とんでもないことになったと思った。俺の顔は青ざめていたことだろう。
「そうなったら営業部で引き取るから心配なく」と営業部長が俺に言った。
「財務部で企画案の査定をしてもらってもいいぞ」と財務部長もご機嫌で口をはさむ。
酒の席の冗談だとしても、目の前で値踏みされているようで落ち着かない。
「もてもてですわね」とおかみさんが言って、俺の半分しか飲んでいたいコップにジュースを注ぎ足した。
「いえ、冗談だと思います」と答えておく。
そのとき仲居さんたちが次の料理を持って来た。お造りだ。小さな皿に鯛らしき白身魚とマグロらしき赤身の魚のお刺身がちょっとだけ盛ってあった。

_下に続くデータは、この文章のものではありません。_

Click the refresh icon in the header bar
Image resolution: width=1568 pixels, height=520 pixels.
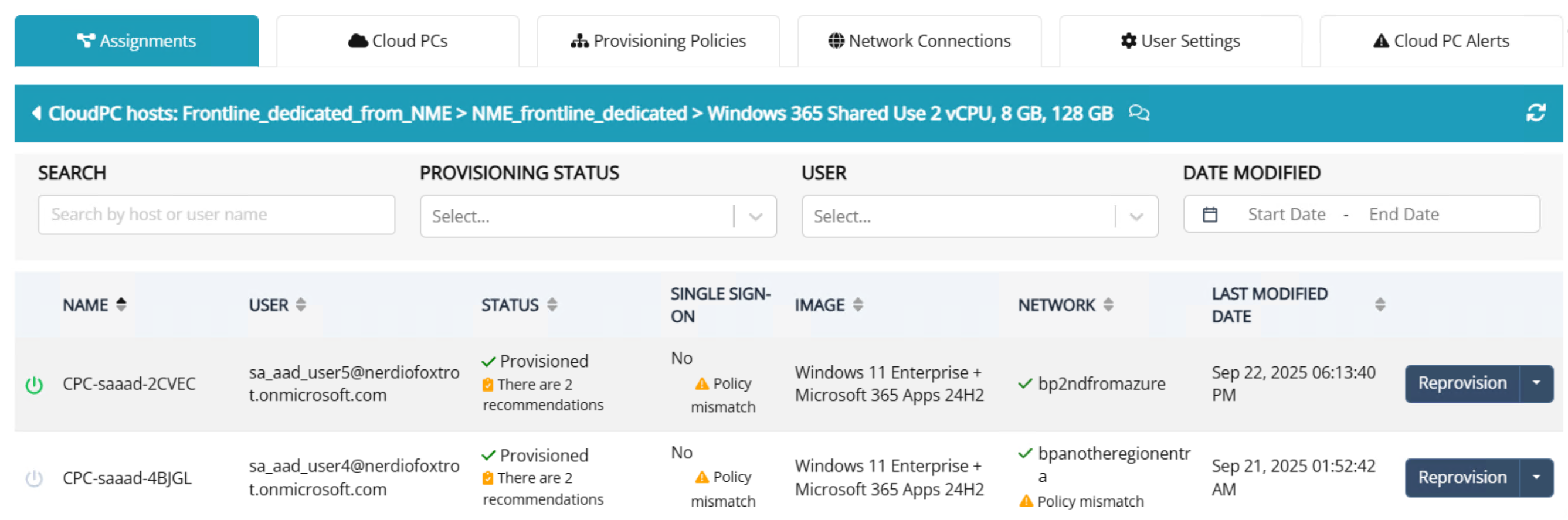pyautogui.click(x=1535, y=113)
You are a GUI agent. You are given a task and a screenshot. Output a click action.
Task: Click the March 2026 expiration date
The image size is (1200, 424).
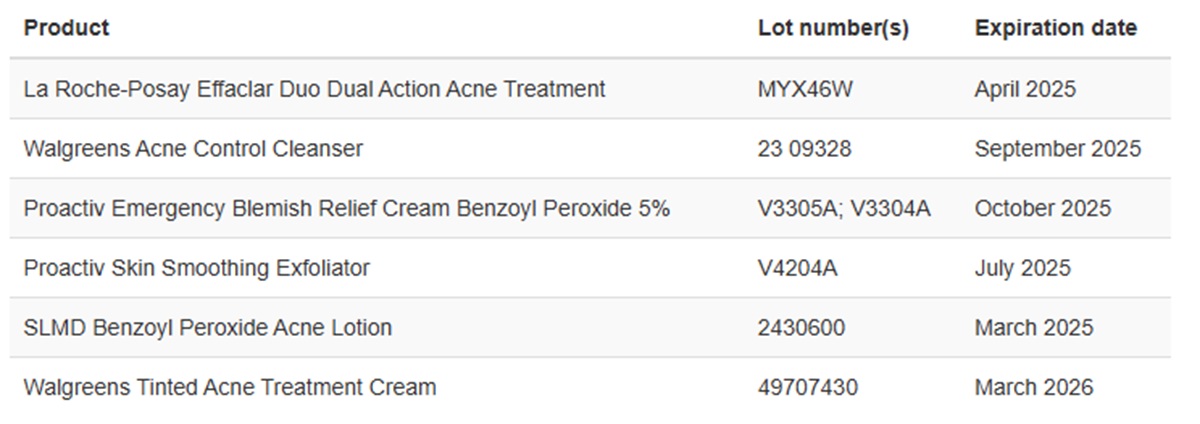(x=1034, y=387)
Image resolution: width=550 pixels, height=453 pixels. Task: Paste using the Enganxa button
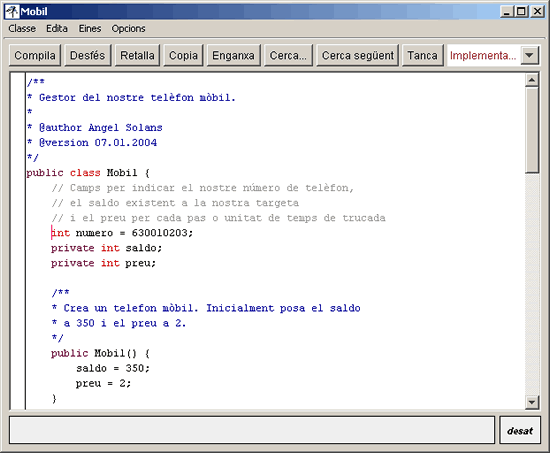(x=233, y=55)
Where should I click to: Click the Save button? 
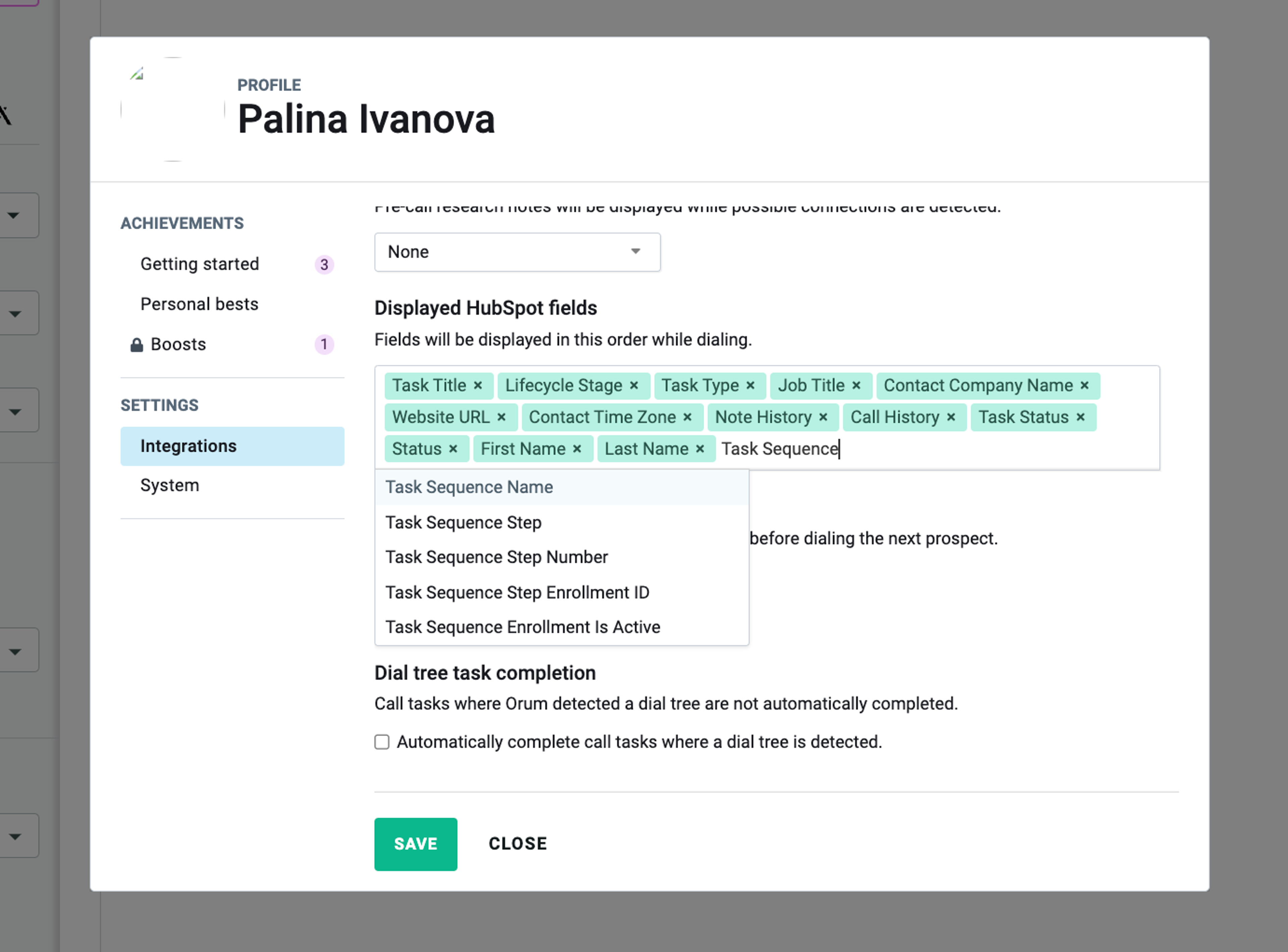[x=416, y=844]
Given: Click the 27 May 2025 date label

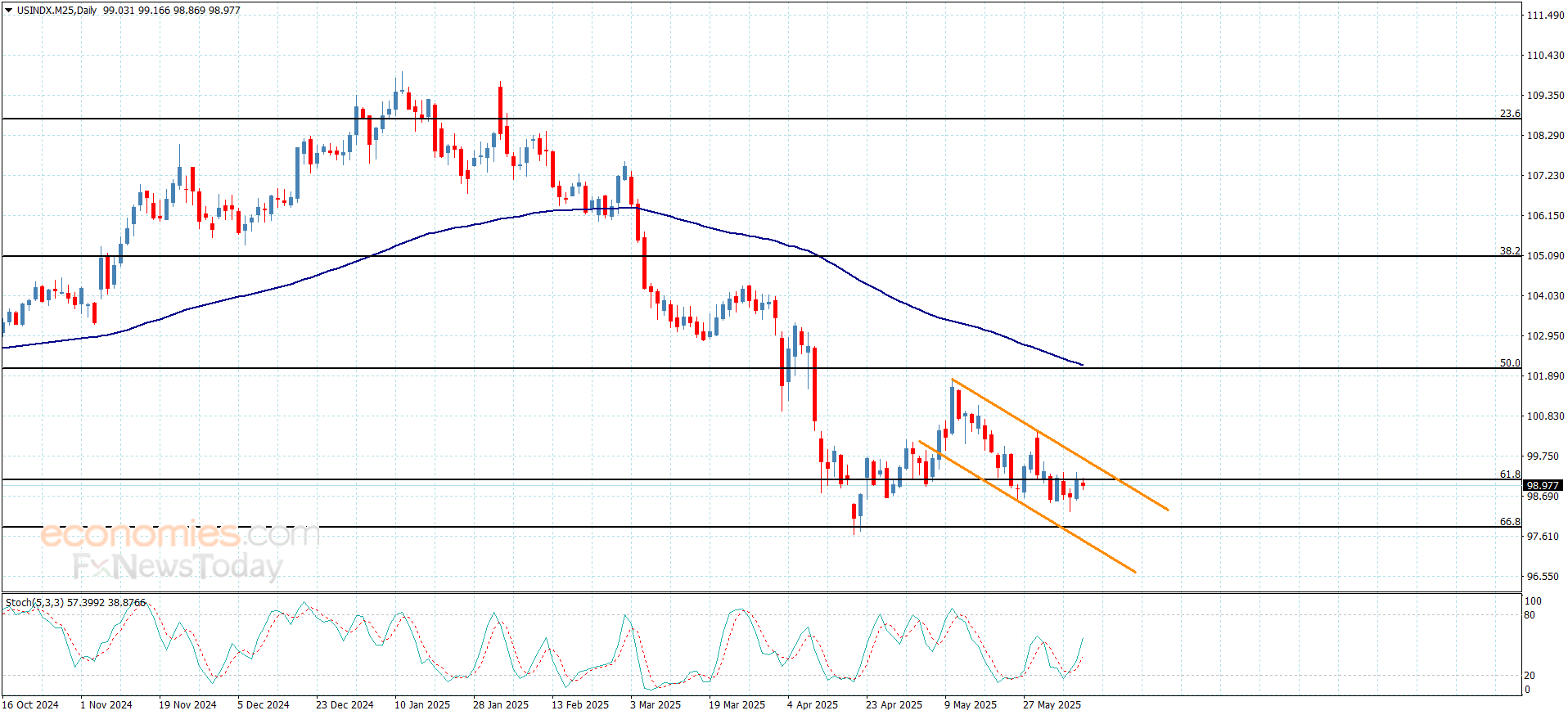Looking at the screenshot, I should [1052, 704].
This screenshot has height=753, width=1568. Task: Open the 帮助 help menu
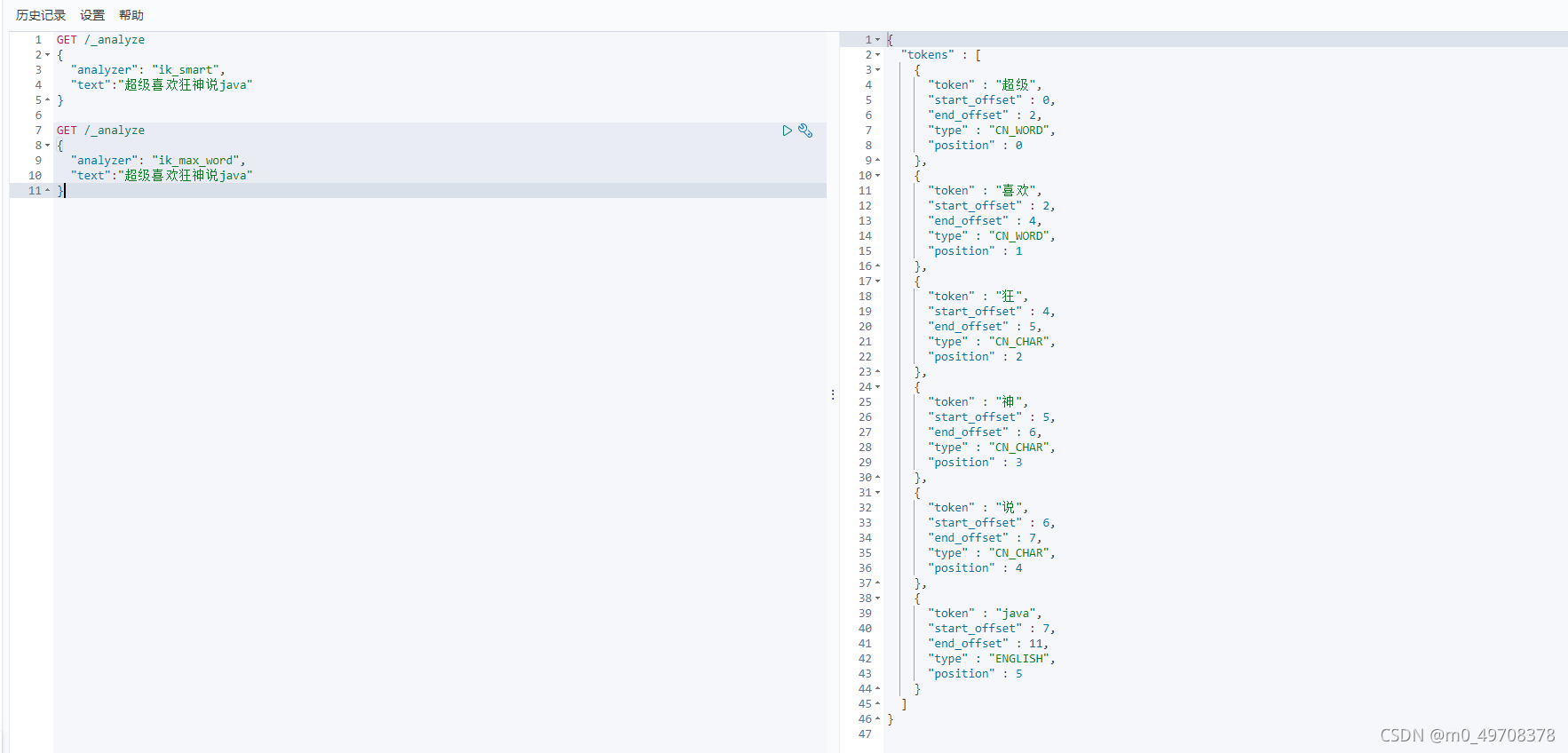click(x=131, y=15)
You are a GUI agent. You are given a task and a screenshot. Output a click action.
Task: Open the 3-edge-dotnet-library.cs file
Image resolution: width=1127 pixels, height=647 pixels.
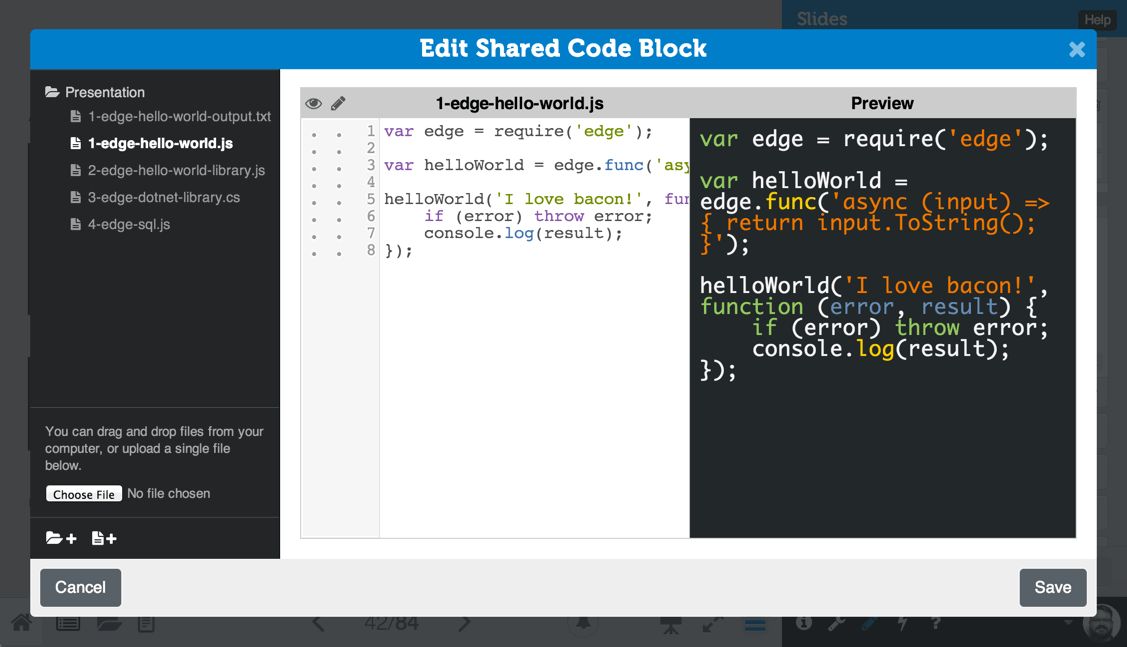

刺身の横に大根のつまが少量置かれ、大葉と、軸に小さな紫色の花がいくつもついたものが添えられていた。
「これは食べられるのかな?」と思いながらその花の軸を箸でつまんだ。
登場人物
藤野美知子(俺) 主人公。秋花女子短大英文学科二年生。
桜田敏郎 毛武電鉄の取締役社長。
松木 仁 毛武電鉄の営業部長。
桐田昭夫 毛武電鉄の財務部長。
梅田三郎 毛武電鉄の人事部長。
黒田祥子 美知子の同居人。秋花女子大学三年生。
水上杏子 美知子の同居人。秋花女子大学三年生。